WHAT TO WORK ON:
1. In the thread about writing complex numbers as matrices, what technical term does one reply use for how the two structures relate?
2. Reproduce the thread about writing complex numbers as matrices word for word from "Why represent a" to "matrix representation advantageous?".

TEXT SECTION:

☆ ☆ ☆

Why represent a complex number $a+ib$ as $[\begin{smallmatrix}a & -b\\ b & \hphantom{-}a\end{smallmatrix}]$? I am reading through John Stillwell's Naive Lie Algebra and it is claimed that all complex numbers can be represented by a $2\times 2$ matrix $\begin{bmatrix}a & -b\\ b & \hphantom{-}a\end{bmatrix}$.
But obviously $a+ib$ is quite different from $\begin{bmatrix}a & -b\\ b & \hphantom{-}a\end{bmatrix}$, as the latter being quite clumsy to use and seldom seen in any applications I am aware of. Furthermore, it complicates simple operations such as matrix multiplication whereby you have to go one extra step and extract the complex number after doing the multiplication.
Can someone explain what exactly is the difference (if there is any) between the two different representations? In what instances is a matrix representation advantageous?
 A: In analytic geometry the matrices
$$
\left[
\begin{array}{cc}
\cos\theta & -\sin\theta\\
\sin\theta & \cos\theta
\end{array}
\right]
$$
Are rotations and in complex numbers the numbers $e^{i\theta}$ do the same work on vectors, so this is a good reason to take matrices of this form equal to it's complex form.
A: There is no essential difference, of course. The text describes two ways to define the complex numbers, one which is more familiar to you and one which is less so. The two structures differ only in the names of the elements. The technical term is that the two are isomorphic. The two presentations are already very close to each other that there is little technical difference. The difficulties you describe are totally inessential. This is just an example of the ability to describe what is essentially the same thing using different objects. There though quite a lot of elegance in the definition of the complex numbers as certain matrices. If nothing else, it's cool that it can be done. On a slightly deeper note, the definition via matrices makes the connection between complex numbers multiplication and rotations almost self-evident. 
A: Stilwell's treatment is supposed to be elementary and therefore avoids the definitions of Lie Groups in terms of Manifolds, instead he only defines what a Matrix Lie Group is. This means that he cannot logically say that the complex plane is a  Lie group unless he shows that it is a Matrix Lie Group. That is why he is writing the complex numbers and then the quaternions as matrices.

☆ ☆ ☆

GIVEN ENTRIES:
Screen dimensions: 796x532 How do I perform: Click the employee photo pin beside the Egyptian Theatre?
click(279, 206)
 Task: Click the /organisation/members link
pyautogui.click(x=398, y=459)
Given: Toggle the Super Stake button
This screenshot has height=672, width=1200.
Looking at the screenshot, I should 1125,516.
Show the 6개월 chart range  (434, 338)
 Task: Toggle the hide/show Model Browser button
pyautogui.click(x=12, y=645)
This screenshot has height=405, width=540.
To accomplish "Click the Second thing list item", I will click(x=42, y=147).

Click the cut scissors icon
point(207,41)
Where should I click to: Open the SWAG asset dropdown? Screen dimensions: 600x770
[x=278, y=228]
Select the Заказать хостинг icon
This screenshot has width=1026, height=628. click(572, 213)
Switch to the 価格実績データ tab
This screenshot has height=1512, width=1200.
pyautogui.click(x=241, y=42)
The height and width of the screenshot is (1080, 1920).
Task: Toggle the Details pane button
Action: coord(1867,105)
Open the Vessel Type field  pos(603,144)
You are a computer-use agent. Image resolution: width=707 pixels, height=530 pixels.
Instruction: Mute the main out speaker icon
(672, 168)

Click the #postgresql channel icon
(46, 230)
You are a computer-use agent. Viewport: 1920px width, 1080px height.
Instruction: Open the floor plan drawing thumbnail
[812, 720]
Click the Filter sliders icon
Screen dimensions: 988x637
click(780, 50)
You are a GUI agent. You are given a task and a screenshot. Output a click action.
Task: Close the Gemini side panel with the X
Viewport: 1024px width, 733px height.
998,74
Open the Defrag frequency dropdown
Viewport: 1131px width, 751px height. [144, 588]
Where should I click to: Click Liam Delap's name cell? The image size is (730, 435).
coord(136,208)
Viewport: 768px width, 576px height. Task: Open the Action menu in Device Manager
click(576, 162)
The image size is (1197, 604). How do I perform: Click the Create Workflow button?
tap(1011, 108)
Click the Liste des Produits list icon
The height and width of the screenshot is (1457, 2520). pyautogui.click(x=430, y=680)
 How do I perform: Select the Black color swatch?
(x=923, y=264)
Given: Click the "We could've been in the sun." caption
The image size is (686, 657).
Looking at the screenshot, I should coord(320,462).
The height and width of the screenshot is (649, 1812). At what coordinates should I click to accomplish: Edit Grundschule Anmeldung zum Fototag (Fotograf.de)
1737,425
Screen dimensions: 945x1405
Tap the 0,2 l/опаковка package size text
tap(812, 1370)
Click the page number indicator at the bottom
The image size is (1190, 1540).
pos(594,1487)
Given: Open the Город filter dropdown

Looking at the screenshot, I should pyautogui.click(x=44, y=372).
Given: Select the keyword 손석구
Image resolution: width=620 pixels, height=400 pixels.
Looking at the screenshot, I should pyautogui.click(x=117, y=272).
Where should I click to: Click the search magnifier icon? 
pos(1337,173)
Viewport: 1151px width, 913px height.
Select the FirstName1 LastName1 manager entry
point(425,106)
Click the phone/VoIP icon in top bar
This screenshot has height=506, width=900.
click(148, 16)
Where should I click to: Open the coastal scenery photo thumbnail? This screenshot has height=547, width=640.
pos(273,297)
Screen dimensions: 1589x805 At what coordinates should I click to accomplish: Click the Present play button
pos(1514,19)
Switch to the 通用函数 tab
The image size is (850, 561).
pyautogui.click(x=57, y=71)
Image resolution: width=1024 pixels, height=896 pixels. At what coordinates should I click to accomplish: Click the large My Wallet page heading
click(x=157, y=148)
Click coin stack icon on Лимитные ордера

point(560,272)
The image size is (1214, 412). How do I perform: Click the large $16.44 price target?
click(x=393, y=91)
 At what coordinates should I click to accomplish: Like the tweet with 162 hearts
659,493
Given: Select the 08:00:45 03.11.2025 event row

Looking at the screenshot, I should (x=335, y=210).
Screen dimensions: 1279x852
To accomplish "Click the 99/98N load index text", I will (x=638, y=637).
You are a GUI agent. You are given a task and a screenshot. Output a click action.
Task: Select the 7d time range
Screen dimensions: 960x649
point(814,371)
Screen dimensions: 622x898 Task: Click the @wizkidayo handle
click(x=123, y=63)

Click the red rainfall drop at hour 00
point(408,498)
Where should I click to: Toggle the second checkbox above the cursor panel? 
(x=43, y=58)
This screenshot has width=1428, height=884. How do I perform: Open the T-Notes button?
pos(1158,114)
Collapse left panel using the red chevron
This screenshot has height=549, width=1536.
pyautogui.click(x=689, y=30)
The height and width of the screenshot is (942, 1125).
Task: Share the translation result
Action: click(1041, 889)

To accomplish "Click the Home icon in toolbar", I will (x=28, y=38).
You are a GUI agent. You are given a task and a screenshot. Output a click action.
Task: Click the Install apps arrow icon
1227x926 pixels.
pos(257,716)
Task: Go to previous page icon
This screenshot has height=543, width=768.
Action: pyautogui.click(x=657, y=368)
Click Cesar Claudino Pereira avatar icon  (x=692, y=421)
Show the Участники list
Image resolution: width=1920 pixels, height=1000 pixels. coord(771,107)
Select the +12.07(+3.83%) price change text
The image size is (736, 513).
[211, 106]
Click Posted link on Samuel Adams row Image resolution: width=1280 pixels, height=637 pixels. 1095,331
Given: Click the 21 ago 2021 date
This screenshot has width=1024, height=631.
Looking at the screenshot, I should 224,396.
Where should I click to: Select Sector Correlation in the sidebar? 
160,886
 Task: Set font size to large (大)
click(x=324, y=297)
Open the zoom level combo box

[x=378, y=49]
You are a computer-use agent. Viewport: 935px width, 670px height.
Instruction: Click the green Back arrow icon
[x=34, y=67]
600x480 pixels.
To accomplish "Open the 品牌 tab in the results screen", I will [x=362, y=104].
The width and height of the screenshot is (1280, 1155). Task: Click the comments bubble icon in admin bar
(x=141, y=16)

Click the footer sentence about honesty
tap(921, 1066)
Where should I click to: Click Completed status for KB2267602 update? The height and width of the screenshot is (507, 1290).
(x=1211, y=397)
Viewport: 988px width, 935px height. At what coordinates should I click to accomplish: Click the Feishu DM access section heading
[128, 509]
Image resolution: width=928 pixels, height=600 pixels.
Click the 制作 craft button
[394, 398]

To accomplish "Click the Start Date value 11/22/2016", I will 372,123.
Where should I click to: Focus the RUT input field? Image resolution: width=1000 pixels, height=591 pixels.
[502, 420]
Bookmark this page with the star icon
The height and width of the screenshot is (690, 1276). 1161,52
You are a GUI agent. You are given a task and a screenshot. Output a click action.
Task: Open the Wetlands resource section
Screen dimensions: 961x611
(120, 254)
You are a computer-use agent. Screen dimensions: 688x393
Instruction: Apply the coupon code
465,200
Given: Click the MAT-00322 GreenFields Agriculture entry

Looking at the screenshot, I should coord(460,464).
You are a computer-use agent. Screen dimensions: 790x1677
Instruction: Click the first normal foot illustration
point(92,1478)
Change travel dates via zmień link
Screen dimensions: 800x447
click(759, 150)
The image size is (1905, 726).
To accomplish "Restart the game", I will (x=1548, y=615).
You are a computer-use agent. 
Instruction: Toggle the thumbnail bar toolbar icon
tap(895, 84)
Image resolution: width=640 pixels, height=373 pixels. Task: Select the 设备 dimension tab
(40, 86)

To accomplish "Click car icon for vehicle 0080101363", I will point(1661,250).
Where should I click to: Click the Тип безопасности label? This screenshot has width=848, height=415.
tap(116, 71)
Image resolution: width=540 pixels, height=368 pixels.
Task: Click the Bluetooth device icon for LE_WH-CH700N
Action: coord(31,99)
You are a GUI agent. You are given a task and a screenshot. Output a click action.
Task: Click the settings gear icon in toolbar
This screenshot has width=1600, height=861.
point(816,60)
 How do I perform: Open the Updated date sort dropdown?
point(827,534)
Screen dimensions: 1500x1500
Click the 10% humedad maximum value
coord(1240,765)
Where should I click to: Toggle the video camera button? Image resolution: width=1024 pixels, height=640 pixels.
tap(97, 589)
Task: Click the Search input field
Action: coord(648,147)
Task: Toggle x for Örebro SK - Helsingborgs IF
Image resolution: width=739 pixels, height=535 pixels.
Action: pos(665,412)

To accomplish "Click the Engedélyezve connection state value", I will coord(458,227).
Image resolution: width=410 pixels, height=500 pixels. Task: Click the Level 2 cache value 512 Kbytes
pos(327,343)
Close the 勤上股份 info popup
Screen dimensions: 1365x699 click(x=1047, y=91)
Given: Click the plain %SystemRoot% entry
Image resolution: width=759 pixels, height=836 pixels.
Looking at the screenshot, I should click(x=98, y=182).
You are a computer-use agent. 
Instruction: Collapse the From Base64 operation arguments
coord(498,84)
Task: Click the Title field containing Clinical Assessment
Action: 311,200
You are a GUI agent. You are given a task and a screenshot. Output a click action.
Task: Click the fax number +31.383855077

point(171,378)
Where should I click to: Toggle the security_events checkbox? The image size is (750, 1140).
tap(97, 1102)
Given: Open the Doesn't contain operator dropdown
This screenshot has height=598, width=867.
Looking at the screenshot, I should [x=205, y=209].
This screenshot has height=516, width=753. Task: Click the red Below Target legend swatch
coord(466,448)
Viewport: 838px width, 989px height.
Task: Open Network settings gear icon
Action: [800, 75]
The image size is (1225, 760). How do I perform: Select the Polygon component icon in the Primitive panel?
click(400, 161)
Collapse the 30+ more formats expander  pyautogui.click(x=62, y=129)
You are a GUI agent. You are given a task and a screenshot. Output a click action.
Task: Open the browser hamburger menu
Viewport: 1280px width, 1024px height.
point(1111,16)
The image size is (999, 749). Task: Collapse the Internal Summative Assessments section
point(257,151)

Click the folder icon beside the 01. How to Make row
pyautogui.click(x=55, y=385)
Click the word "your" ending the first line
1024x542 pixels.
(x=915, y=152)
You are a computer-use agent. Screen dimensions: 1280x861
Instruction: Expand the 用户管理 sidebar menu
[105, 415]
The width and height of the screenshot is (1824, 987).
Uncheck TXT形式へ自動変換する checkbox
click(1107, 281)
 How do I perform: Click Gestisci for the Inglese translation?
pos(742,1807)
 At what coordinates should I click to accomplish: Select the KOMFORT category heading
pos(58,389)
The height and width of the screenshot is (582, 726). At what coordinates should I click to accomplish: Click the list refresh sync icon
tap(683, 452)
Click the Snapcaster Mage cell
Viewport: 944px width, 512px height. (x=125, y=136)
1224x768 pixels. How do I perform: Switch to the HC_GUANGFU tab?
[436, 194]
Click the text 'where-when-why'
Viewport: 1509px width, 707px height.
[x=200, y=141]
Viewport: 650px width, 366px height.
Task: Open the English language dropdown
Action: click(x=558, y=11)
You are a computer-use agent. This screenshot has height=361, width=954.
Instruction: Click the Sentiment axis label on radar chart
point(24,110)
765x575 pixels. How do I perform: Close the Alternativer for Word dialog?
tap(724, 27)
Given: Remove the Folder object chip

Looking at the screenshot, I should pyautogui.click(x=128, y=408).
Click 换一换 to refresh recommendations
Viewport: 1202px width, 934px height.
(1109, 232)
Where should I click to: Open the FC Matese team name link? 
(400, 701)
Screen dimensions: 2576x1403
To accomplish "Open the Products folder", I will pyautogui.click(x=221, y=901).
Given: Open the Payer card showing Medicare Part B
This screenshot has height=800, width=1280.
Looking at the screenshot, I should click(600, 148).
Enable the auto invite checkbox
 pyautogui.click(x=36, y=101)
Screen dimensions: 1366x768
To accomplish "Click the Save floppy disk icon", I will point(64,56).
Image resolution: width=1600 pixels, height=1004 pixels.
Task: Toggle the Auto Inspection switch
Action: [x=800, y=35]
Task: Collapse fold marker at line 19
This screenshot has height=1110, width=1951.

☆ ☆ ☆

WRITTEN RESPONSES:
1. It says the two structures are isomorphic.

2.
Why represent a complex number $a+ib$ as $[\begin{smallmatrix}a & -b\\ b & \hphantom{-}a\end{smallmatrix}]$? I am reading through John Stillwell's Naive Lie Algebra and it is claimed that all complex numbers can be represented by a $2\times 2$ matrix $\begin{bmatrix}a & -b\\ b & \hphantom{-}a\end{bmatrix}$.
But obviously $a+ib$ is quite different from $\begin{bmatrix}a & -b\\ b & \hphantom{-}a\end{bmatrix}$, as the latter being quite clumsy to use and seldom seen in any applications I am aware of. Furthermore, it complicates simple operations such as matrix multiplication whereby you have to go one extra step and extract the complex number after doing the multiplication.
Can someone explain what exactly is the difference (if there is any) between the two different representations? In what instances is a matrix representation advantageous?